Lie 1 is wrong. The uber rich (Gates and Ellison) are not a prescription for
how to aim your life as a young person. Also, in the 2008 recession, people
without 4-year degrees were hurt far worse and recovered slower than those
with degrees.

Lie 2 is reasonable, except in particular majors. My wife was a historic
preservation major in undergrad (I think there's less than a dozen in the
country, and one happened to be in-state but she would have gone out of state
if necessary) and her graduate program was out-of-state for Museum Studies.
There are only a handful of these programs in the country, so being out-of-
state was not a choice.

3 is also incorrect in my experience. While the employers may not care a lot
what's on your diploma, they also don't recruit evenly across universities.
Wasn't everyone complaining a while ago that Google was basically where people
went after graduating from Stanford?

4\. When I was looking at school, the scholarships on those "find scholarships
for you" sites were all under $1000. While that's not insignificant, you can't
count on getting every one you apply for, and it's not reliable for paying for
more than books. Community colleges and living with parents are underutilized,
but you eventually have to attend at least 2 years in a 4-year institution if
you want the 4-year degree.

5\. I wish this had been drilled into me

6\. Reasonable, but I don't think it is widely talked about

7\. This is complicated. I was in school during the 2008 recession, so there
was really no way to know before going in what was going to happen after
graduation. Students _do_ need to know it isn't necessarily a given, and this
was a big pitfall for me. Unfortunately, our parents' generation didn't know
about this because it is different from their experience with college.

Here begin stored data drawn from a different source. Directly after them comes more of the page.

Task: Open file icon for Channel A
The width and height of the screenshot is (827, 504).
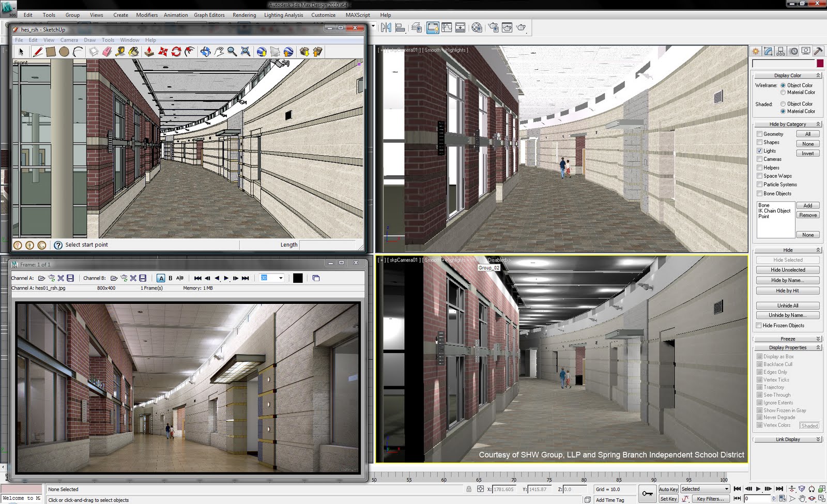Action: click(x=42, y=278)
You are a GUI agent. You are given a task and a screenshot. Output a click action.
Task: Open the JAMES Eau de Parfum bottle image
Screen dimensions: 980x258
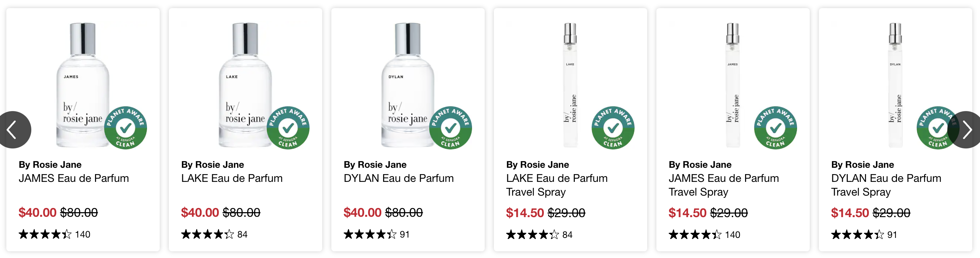point(83,85)
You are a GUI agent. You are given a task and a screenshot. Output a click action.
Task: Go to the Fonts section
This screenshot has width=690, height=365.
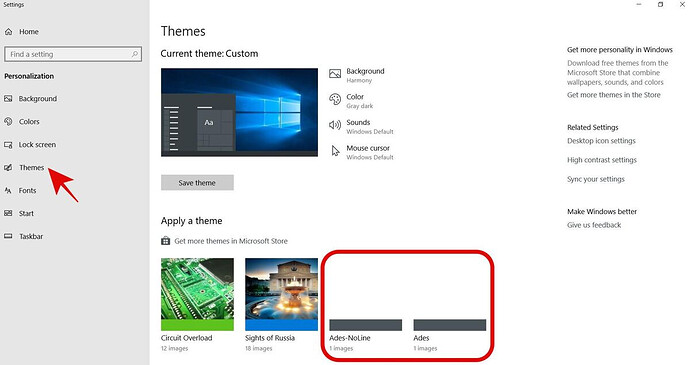point(27,191)
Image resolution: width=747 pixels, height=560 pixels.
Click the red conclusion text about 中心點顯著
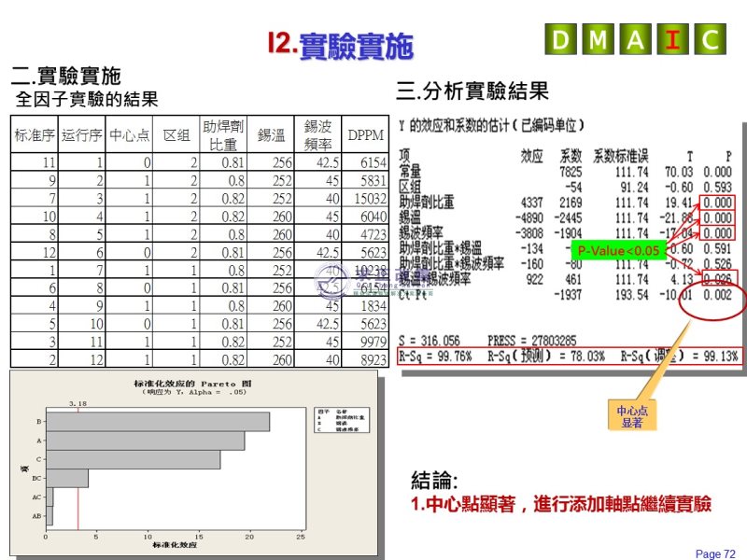click(x=561, y=505)
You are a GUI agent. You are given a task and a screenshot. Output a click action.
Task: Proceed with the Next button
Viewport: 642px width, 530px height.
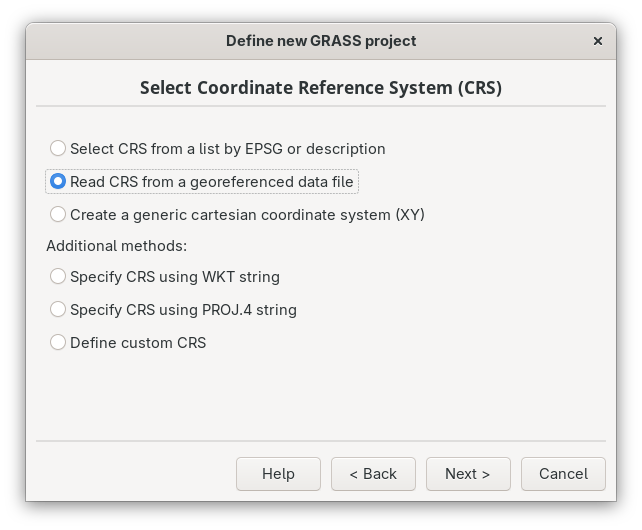(x=468, y=474)
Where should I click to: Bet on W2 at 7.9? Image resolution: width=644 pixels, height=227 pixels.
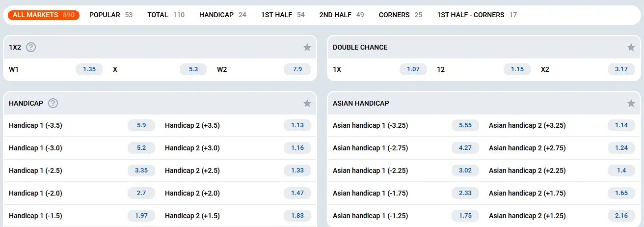297,69
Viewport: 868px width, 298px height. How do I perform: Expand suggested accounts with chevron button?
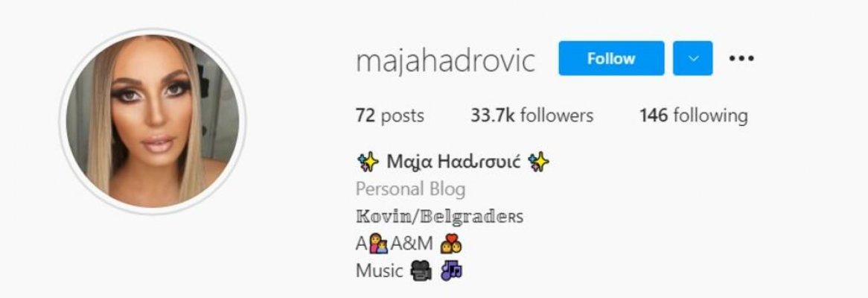(x=692, y=58)
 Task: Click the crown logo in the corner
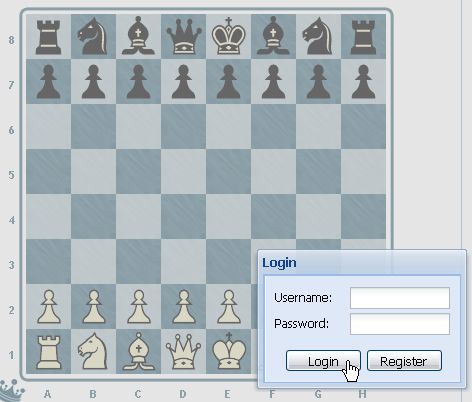(x=11, y=390)
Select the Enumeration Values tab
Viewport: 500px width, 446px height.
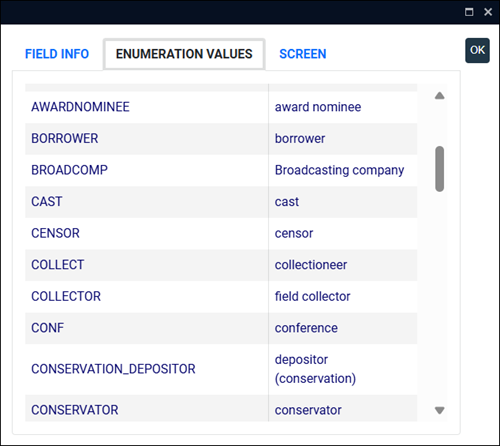(184, 54)
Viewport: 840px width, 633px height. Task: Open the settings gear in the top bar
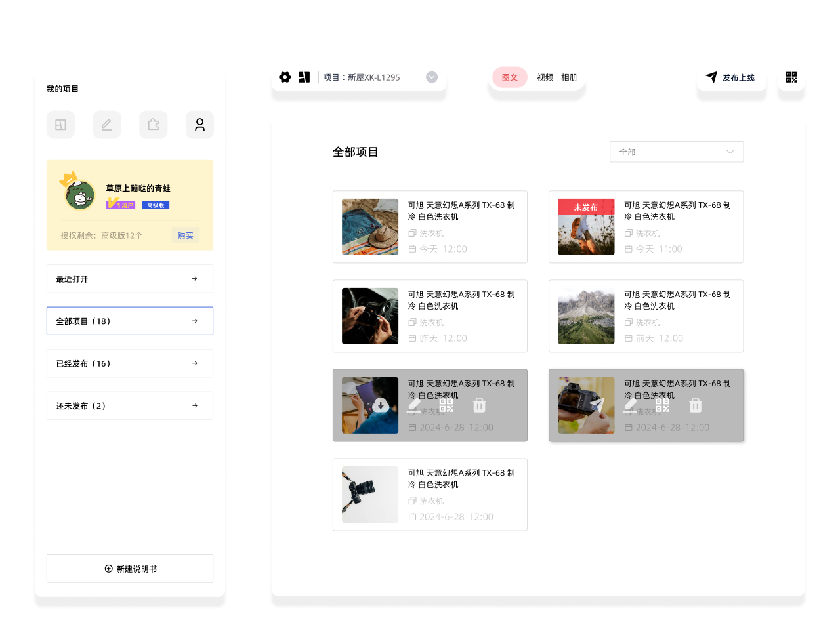coord(285,77)
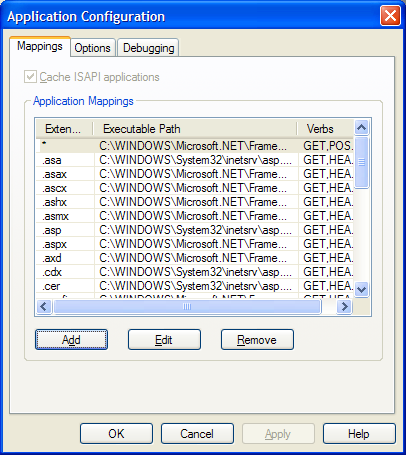Click the Add mapping button
The image size is (406, 455).
[x=71, y=340]
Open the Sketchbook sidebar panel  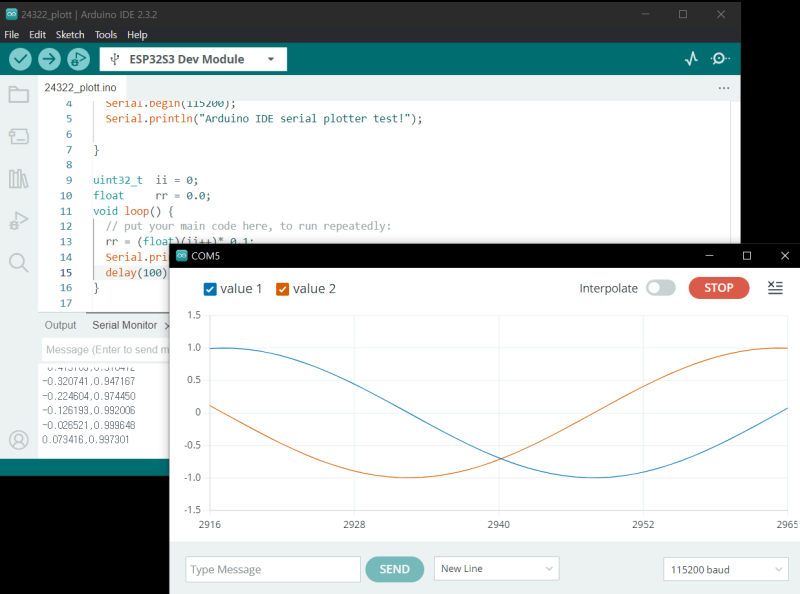tap(17, 96)
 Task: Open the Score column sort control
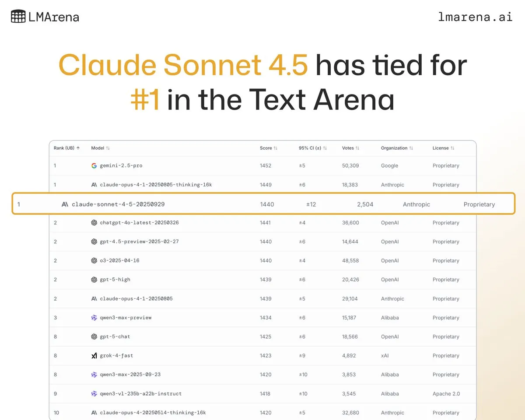pos(276,148)
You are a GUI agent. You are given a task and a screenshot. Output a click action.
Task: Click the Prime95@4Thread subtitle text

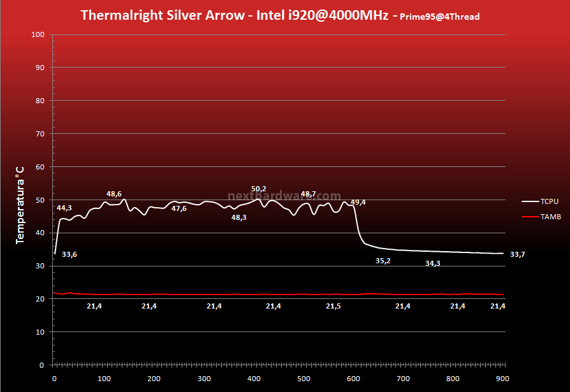click(439, 17)
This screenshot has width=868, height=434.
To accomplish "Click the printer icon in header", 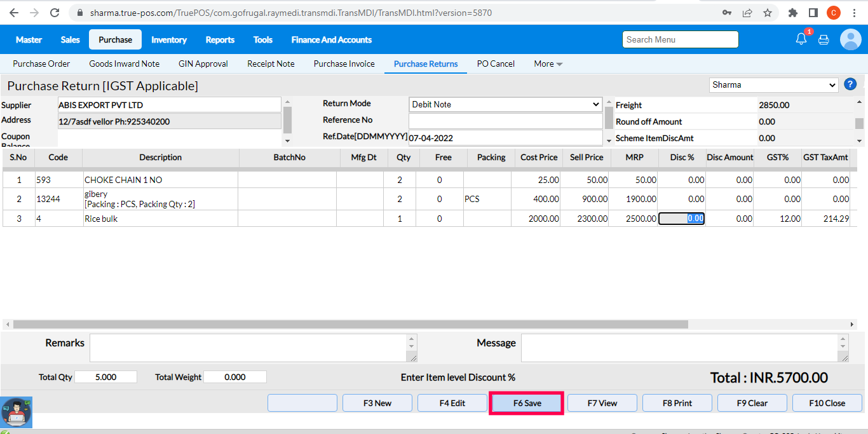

8\. I've never heard anyone say this, but attendance levels are up in bad
years

9\. Nobody thinks they're going to need bankruptcy when they start their
college education; they're still young and bushy-tailed.

------
qntty
_Fifty-nine percent of the students surveyed said the total outstanding
student debt was in the “millions.”_

The most worrying part to me. 59% can't estimate things like this within ~two
orders of magnitude?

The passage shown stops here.